Identifying the root of any given disease is often the first step in developing effective therapies. Neurodegenerative diseases are notoriously difficult to study and treat. Conditions like multiple sclerosis—an autoimmune disease characterized by myelin degradation—are especially challenging to test in vivo.
A team at Johns Hopkins Medicine led by Dwight Bergles, PhD, has focused their work on myelin development using oligodendrocytes. While oligodendrocyte precursor (OPCs) are the largest population of progenitor cells in the adult brain, their differentiation mechanisms are not well understood.
“OPCs are fascinating because they enable one of the longest developmental programs in the brain,” Bergles told GEN. “We were motivated to try to understand this process, as a way to increase their differentiation to enhance remyelination in disease states like multiple sclerosis.”
Using a variety of techniques, the team focused on determining how OPCs differentiate into new oligodendrocytes. They used a combined approach including analyzing gene expression in multiple species (including mice, marmosets and humans), determining localization of proteins in brain tissue, and using time lapse microscopy in the brains of live mice to follow OPC differentiation.
Bergles explained, “This multifaceted approach gives us greater confidence in the conclusions, as it did not depend on one method alone.”
The culmination of their work was published in Science in a paper titled: “Myelin is repaired by constitutive differentiation of oligodendrocyte progenitors.”
During differentiation, OPCs change not only their own gene expression, but also modify the surrounding extracellular matrix. These changes result in the formation of “dandelion clock-like structures,” or DACS. “This understanding gives us a new way to study where and when this happens in the brain, a question that was not possible to answer before,” Bergles told GEN.
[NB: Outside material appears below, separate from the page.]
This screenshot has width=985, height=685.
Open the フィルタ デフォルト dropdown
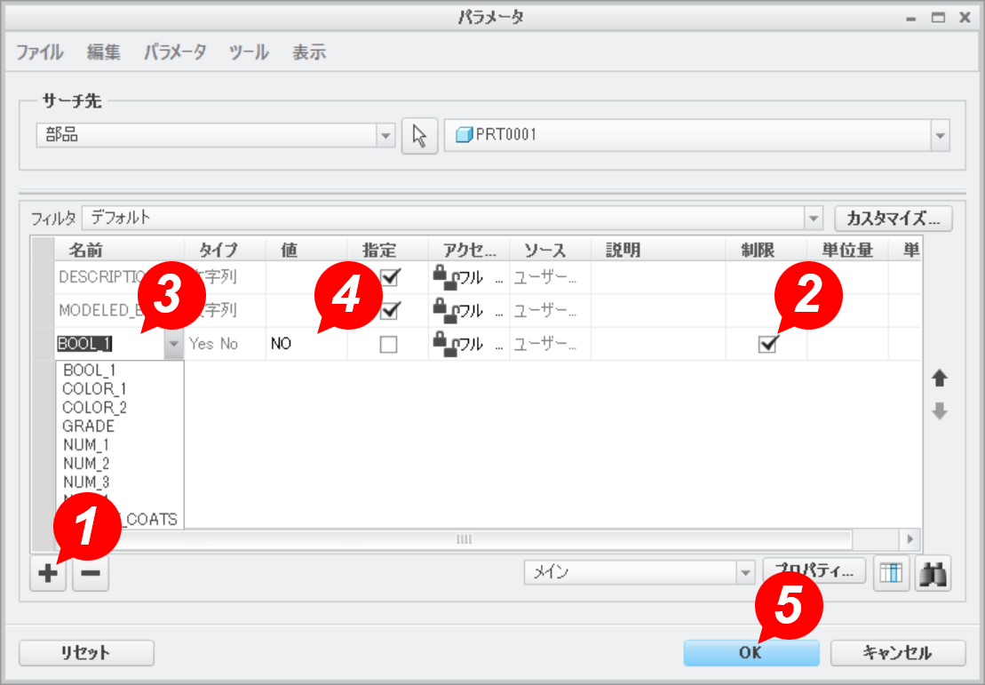[813, 218]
Using time lapse imagery in live mice enabled tracking of the DACs through differentiation. Through this analysis, the team found that “OPCs were attempting to differentiate all over the brain, even in regions where they will never be able to form oligodendrocytes,” suggesting that differentiation is intrinsically controlled by the OPCs, and not instigated by external factors, like the loss of other oligodendrocytes.
To test the impacts of disease, trauma, and aging on the brain, the team mimicked myelin-related disease by removing oligodendrocytes and myelin in mouse brains. They found that the rate and location of OPC differentiation was not changed in these animals.
“We often talk about myelin ‘regeneration’ or ‘repair,’ but our studies suggest that what happens is simply a continuation of developmental myelination,” Bergles commented to GEN. “These results suggest that there isn’t a repair process for myelin in the brain, and that our ability to reform oligodendrocytes is because the developmental program for production of new oligodendrocytes continues into adulthood.”
Bergles continued, stating that these results have implications for the study of diseases of myelin loss, like multiple sclerosis, since there is no targeted regenerative mechanism. Further, their work showed that the rate of differentiation slows with age, which may lead to increasing disability in individuals with such conditions as they age.
While this study fills in a large gap in understanding the function and development of OPCs in the brain, Bergles was clear that there is much more still to come.
“We are excited about exploring why OPCs change the surrounding extracellular matrix just when they start to differentiate. They undergo an elaborate change in gene expression to allow this matrix alteration to occur, but we don’t know yet why they do this.”
Not only will his team continue to work on the mechanism behind early differentiation, but there are still questions related to the survival of differentiation oligodendrocytes, as they were noted to begin development in areas of the brain that did not retain the fully differentiated oligodendrocytes.
“The mechanisms that control this later step in oligodendrocyte differentiation are not known but could provide us with new ways to restore normal myelin patterning in developmental disorders and to more efficiently reform oligodendrocytes in multiple sclerosis,” Bergles explained.
Bergles highlighted how his team worked diligently to develop new techniques to study the brain in vivo. “Science is a team effort, and this project exemplifies how diverse perspectives can lead to unexpected new insights about brain development and repair.”